Llano marks the introduction of a Fusion product for mainstream PCs and notebooks. The first Fusion designs codenamed Ontario and Zacate targeted ultra-mobile and embedded usage models. Thus, AMD came up with a dedicated low power architecture, in some ways similar to Intel and their Atom line of CPUs. For the mainstream market this architecture would not really be suited for performance reasons, so AMD simply took their K10.5 architecture, which is used up to this point in their mainstream and high-end offerings for desktops and servers.


For the GPU part of Llano, AMD took the Redwood design, which was employed in the Radeon 5550, 5570 and 5670 products, all of which were launched in early 2010. As a descendant of the Evergreen-generation, the GPU features AMDs VLIW5 architecture. However, it was updated with the most recent UVD3 video decoder, adding support for 3D Bluray, MPEG2 and MPEG4 ASP (DivX / Xvid) bitstream decode. AMD also implemented more aggressive power gating than in the original Redwood design to optimize power consumption. Instead of the usual memory controller in the GPU, AMD designed special interfaces to the northbridge and the coherent request queues.


The CPU part did only receive minor optimizations. AMD claims a 6% IPC increase over previous K10.5 CPUs, which can mostly be attributed to the larger L2 cache, which is now 1MB per core. That is up 50% from the Propus core used in Athlon II X4 models. The DDR3 memory controller got updates as well and now supports speeds up to DDR3-1866. This speed is only available if you use no more than two DIMMs. DIMMs with capacities up to 16GB are supported, so Llano tops out at a maximum configuration of 64GB RAM.


We earlier mentioned that the GPU has two different interfaces to other parts of the chip. The direct link to the northbridge is used to access the UMA memory, that is dedicated to the GPU at boot time. The size of this UMA memory can be configured in BIOS, with options being 256MB, 512MB and 1GB. The other interface is used to access general RAM and the address space of other devices. Basically all communication from the rest of the system to the GPU is handled this way.


Platform-wise there are a few changes too. Ever since the introduction of the K8-based Athlon64 CPU, AMD employed a HyperTransport link to a northbridge providing a PCI-Express interface to dedicated graphics. This northbridge was either accompanied by a southbridge providing storage and other connectivity or it was directly integrated into the northbridge as seen on some NVIDIA chipsets. With the integration of most of the traditional northbridge features into the CPU this kind of setup no longer makes too much sense for notebook and desktop platforms.

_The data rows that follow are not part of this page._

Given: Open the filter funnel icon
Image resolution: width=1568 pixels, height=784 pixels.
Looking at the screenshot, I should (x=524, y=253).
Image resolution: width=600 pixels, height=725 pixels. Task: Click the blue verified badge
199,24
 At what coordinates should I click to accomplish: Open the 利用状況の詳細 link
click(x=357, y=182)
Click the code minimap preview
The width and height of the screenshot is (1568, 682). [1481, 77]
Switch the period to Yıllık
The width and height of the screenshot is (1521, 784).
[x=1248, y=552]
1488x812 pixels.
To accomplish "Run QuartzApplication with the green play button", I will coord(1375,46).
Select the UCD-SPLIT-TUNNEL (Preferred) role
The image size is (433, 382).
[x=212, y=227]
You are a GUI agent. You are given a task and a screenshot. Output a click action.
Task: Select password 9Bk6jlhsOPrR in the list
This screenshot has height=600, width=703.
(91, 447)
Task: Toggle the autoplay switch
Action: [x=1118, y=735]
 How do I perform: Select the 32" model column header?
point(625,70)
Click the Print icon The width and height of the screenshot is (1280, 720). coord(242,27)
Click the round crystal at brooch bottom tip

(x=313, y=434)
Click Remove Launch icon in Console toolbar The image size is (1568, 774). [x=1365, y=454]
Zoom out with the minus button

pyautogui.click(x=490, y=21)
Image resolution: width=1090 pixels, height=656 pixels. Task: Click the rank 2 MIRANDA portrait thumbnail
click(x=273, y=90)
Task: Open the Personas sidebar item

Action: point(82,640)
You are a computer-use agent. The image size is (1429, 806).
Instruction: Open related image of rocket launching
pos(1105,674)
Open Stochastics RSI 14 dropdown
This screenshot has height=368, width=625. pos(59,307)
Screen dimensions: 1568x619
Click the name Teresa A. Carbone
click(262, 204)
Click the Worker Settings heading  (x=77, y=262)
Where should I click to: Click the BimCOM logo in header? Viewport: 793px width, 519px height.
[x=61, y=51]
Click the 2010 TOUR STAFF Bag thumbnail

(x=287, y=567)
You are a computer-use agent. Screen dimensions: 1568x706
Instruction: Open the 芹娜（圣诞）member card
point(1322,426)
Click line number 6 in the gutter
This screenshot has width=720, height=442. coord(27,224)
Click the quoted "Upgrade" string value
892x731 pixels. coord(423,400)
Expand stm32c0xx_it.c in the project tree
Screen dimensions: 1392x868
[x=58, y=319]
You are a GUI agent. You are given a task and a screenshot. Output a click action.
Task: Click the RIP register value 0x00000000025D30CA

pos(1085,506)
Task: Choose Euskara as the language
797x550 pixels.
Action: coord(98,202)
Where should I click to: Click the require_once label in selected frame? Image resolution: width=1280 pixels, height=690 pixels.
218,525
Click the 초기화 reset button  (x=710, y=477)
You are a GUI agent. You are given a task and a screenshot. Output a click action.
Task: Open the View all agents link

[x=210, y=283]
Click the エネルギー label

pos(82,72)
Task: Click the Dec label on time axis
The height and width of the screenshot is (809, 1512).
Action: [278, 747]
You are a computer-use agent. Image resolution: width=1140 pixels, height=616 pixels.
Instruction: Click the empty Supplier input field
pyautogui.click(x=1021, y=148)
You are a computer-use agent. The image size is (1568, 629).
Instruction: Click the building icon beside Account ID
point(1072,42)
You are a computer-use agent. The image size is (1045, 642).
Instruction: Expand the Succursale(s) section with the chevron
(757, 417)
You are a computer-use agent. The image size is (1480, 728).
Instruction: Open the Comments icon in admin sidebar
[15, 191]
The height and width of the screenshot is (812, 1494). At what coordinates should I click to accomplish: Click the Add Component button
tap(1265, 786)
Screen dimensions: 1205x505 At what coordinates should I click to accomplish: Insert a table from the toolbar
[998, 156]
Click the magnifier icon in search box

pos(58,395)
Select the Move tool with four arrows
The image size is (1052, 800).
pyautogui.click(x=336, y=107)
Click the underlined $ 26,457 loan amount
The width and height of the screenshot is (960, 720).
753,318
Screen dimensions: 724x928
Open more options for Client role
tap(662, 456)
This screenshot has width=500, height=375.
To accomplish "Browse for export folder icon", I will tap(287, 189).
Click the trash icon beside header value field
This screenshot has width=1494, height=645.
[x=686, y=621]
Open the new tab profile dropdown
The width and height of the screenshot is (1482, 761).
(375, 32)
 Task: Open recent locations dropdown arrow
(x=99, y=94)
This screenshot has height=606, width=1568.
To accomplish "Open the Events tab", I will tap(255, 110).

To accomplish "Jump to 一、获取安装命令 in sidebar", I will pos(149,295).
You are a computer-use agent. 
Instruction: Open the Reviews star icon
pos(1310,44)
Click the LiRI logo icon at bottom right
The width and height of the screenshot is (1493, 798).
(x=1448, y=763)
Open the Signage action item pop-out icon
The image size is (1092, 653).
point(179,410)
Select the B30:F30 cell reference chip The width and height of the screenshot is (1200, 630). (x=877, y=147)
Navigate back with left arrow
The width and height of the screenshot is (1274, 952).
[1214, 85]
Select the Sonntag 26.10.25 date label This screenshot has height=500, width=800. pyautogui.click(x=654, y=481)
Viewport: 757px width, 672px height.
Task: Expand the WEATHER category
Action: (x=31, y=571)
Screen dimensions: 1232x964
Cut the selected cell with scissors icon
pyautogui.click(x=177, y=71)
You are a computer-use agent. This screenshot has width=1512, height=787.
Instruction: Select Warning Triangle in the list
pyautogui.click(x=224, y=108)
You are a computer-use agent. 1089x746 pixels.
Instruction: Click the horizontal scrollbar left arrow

Instead of a HyperTransport interface, Llano directly integrates a PCIe interface. 16 lanes of it are reserved for a discrete graphics card and the remaining four are used to connect to the Fusion controller hub. This connection is actually called Unified Media Interface, but the technology behind it is basically PCIe. This is remarkably similar to what Intel did with their Sandy Bridge generation. For the controller hub, there are two options available, the A75 and the A55. The A55 only provides SATA 3Gb/s support, while the A75 allows for 6Gb/s over the six ports it features. On top of that it integrates 4 USB 3.0 ports, something AMD is very proud of and even Intel has to acknowledge. The chipsets are codenamed Hudson D3 (A75) and Hudson D2 (A55) respectively which are manufactured at a 65nm process at TSMC.


The Llano chip is manufactured using Globalfoundries' 32nm SOI process in Dresden, Germany. There are a few remarkable things about that. Llano is actually the first design that entered volume production on this process and started shipping in the second quarter of this year. Also it is the first time AMD managed to manufacture a relatively current GPU architecture on a CPU manufacturing process, all integrated into a single die. The Bobcat-based Fusion products launched earlier this year were all manufactured on bulk silicon. The Llano die measures 228mm² and consists of roughly 1 billion transistors.